Debutta a FESTIL “CristÒtem” di Elvira Scorza: tradire il mito per ritrovare se stessi. Intervista all’autrice e regista
A FESTIL_Festival estivo del Litorale, la sesta edizione diretta da Alessandro Gilleri, Tommaso Tuzzoli, e Katja Pegan, va in scena in prima assoluta oggi 29 e domani 30 giugno, nella Sala Beethoven di Trieste e, in collaborazione con Teatro Contatto Blossoms/Fioriture, al Teatro San Giorgio a Udine, CristÒtem, uno spettacolo prodotto da Golden Show di Trieste, Tinaos e L’Effimero Meraviglioso. Firmato da Elvira Scorza, drammaturga e regista Under 30 formatasi alla Scuola del Teatro Stabile di Torino per poi passare in finale al prestigioso bando della Biennale College registi 2020, CristÒtem vede Noemi Grasso e Alessandro Pizzuto dare voce a una riscrittura del mito di Ifigenia. Crisotemi, protagonista dello spettacolo, è la sorella di Ifigenia, Oreste ed Elettra; ma se gli ultimi tre hanno ricoperto dei ruoli drammatici che hanno fatto la storia delle grandi tragedie, di Crisotemi, il mito sembra smarrire le tracce. Nello spettacolo di Elvira Scorza, il mito viene tradito per restituire a Ifigenia un destino diverso, un’altra rilettura, che recupera dal tragico gli antieroi cercando in questi una forza reazionaria. Abbiamo intervistato l’autrice e regista.
Perché scegliere di rileggere il mito di Ifigenia nel 2021?

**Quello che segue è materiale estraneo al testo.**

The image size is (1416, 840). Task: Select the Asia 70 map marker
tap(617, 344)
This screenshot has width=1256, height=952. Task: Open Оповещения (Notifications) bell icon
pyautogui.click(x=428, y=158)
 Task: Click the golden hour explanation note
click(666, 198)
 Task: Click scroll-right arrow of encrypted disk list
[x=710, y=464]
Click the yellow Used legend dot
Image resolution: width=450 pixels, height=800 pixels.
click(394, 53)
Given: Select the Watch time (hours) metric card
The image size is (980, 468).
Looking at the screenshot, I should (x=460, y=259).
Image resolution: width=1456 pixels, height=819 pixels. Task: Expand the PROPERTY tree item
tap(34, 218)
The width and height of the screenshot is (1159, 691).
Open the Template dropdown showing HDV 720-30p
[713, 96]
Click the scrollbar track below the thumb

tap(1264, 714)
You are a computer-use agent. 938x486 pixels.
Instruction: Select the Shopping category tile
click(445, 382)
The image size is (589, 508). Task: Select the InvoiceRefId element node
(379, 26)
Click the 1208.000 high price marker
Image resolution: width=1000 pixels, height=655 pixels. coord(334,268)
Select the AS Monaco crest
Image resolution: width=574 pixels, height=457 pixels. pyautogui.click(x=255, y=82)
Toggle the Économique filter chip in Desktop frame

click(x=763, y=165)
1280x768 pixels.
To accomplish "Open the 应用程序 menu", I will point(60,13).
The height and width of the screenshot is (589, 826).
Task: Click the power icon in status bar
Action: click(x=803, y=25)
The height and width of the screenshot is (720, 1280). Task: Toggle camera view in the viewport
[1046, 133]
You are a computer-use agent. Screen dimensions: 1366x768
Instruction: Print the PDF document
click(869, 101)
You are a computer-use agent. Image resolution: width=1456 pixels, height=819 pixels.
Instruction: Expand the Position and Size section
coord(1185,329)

Il mito di Ifigenia è in realtà un punto di arrivo nella mia riflessione, che parte dall’interesse di trattare le saghe come quella degli atridi, di Edipo, dei Lai; le storie, insomma, di queste grandi famiglie “disagiate”, in cui ci sono però delle trame che ritornano e dei modi di raccontare il disagio che alla fine hanno fatto anche la storia della letteratura. Questo è secondo me il motivo per cui i miti hanno per noi interesse. Riscrivere il mito per me vuol dire essenzialmente cercare delle risposte a delle domande vive: il mito di Ifigenia racconta di una figlia che si relaziona a un padre incapace di amare, incapace di far valere il proprio amore per la figlia. Suo padre, Agamennone, assume un ruolo politico e tutti gli obblighi che questo ruolo ha per lui, quando sceglie di sacrificare, in tutti i sensi, questo rapporto con la figlia, e lo fa in virtù di un obbligo politico che lo tocca anche dal punto di vista dell’interesse personale: questo è il nucleo centrale che mi scuote, del mito di Ifigenia. C’è una figlia che si relaziona a un padre e alla sua incapacità di stare nel ruolo genitoriale, ma soprattutto, una figlia che, a un certo punto, nel mezzo del pianto, della disperazione e della paura, cambia in maniera netta idea ed è quasi lei a convincere il padre ad attuare questo sacrificio. Ciò mi ha portata a chiedermi “ma perché lo fa?”. Così ho riflettuto su quali sono i meccanismi che si innescano nel momento in cui una figlia, una donna, si trova di fronte a dei doveri patriarcali, perché comunque sono portati avanti da un gruppo di uomini; si parla della difesa di un ruolo virile, un ruolo da combattente, e della difesa di una serie di strutture che vengono incarnate nel mito e nelle tragedie da questo padre. Perché questa figlia a un certo punto dice di sì? Perché decide di essere una eroina? Potrebbe, invece, stare semplicemente nella paura e avere un’idea diversa di narrazione, di “rivoluzione” anche, mi verrebbe da dire: tutti i gesti, piccoli o grandi che siano, fanno il mondo e, magari, tutti i gesti lo possono cambiare.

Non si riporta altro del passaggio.